Professional Development

Nurturing Optimal Classroom Community for Culturally Responsive Conflict Resolution


Duration
1 hour
Objective
  • Participants will understand ways to nurture classroom community for culturally responsive conflict resolution
  • Participants will reflect on specific aspects of their interaction with students

Materials

Framework
At its best, facilitative mediation creates positive multicultural spirit and climate, emphasizes careful, respectful listening, and results in the capacity necessary for constructive problem-solving. Its emphasis on personal (cultural) storytelling humanizes and naturally increases appreciation of "the other." Careful paraphrasing checks accuracy and completeness of understanding. Detoxifying, through reframing culturally charged language without losing essential meaning, helps communication continue through highlighting its benefits. Focus on interests that lead to some sense of shared need, or commonality, that transcend and bridge cultures. Last, but most exciting for some students, difference enhances creative option generation.

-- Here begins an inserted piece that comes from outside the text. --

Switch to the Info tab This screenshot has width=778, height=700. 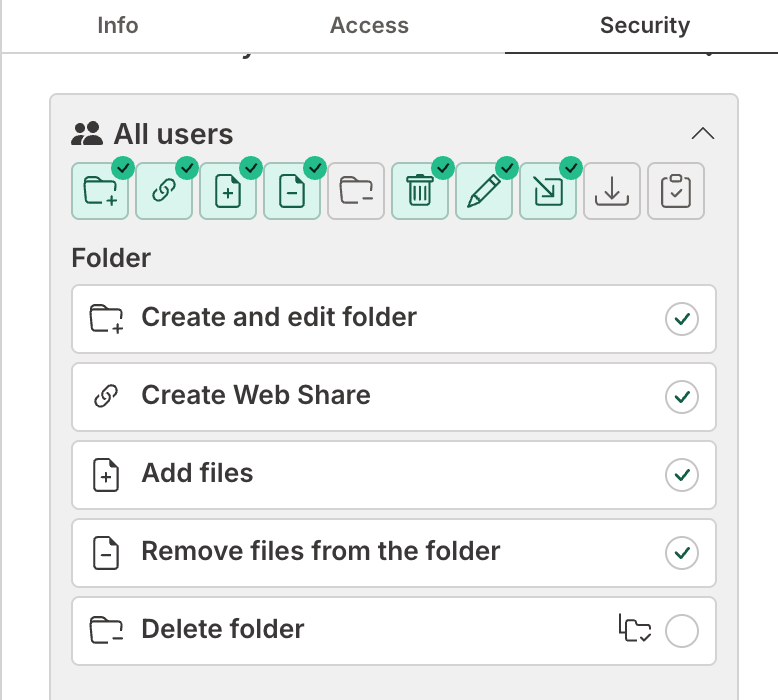point(118,26)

Several years ago, I asked students from around the world to evaluate the best of multicultural leadership, teaching and conflict process. Their most important experience was openly and honestly sharing and discussing feelings and opinions as they explored diverse experience. All valued encouragement to actively and seriously participate through telling their personal truth and listening to others. Skillful facilitators included and engaged all voices through exemplifying the best of open-minded sensitivity and careful listening to seek deep understanding.

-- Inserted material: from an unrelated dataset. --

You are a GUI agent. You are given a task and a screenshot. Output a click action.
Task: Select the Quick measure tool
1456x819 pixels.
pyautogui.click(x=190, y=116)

In my own classrooms filled with preservice educators, classroom teachers and other practitioners, many believe that suspending judgment and treating all equally and fairly, or facilitating "equivalence of voices," is the most important guideline for cultural competence.

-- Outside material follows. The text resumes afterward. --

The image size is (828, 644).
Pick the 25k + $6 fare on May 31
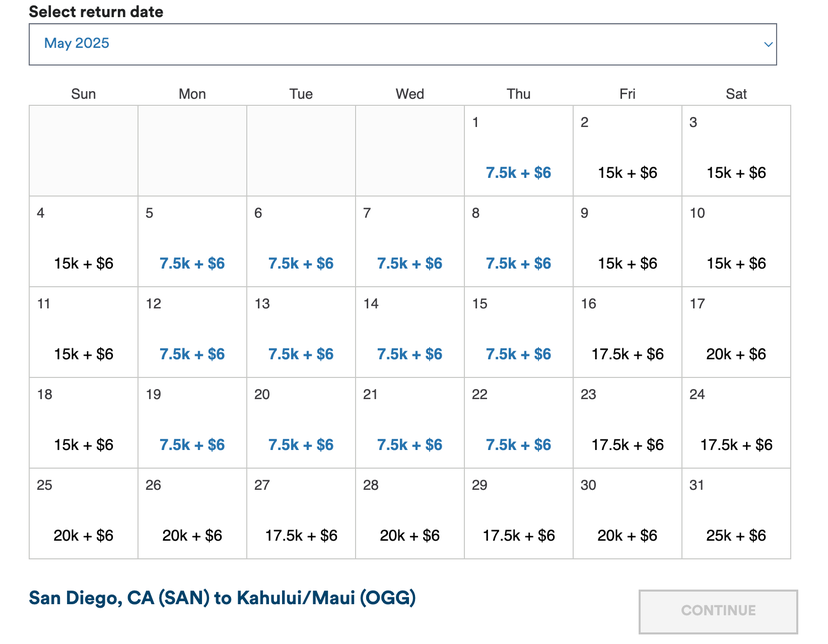736,512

Students' second most popular recommendation is to have and show a true desire to understand cultures in depth and complexity. "No detail is too small." Related, once again, is the ability to encourage others to share "their uniqueness." Teachers and counselors can do so with attentiveness, sensitivity and sincere appreciation.

Other recommendations include: (1) giving speakers, whose first language is not English, sufficient time and patient attention, and (2) noticing and astutely responding to possible discomforts.

Suggested Procedures

  • Introduce the professional activity by summarizing the framework, above.
  • Ask teachers to answer the questions individually.
  • Ask teachers to share and reflect in pairs.
  • As a follow-up activity, encourage partners to observe one another in the classroom and provide feedback on what they see.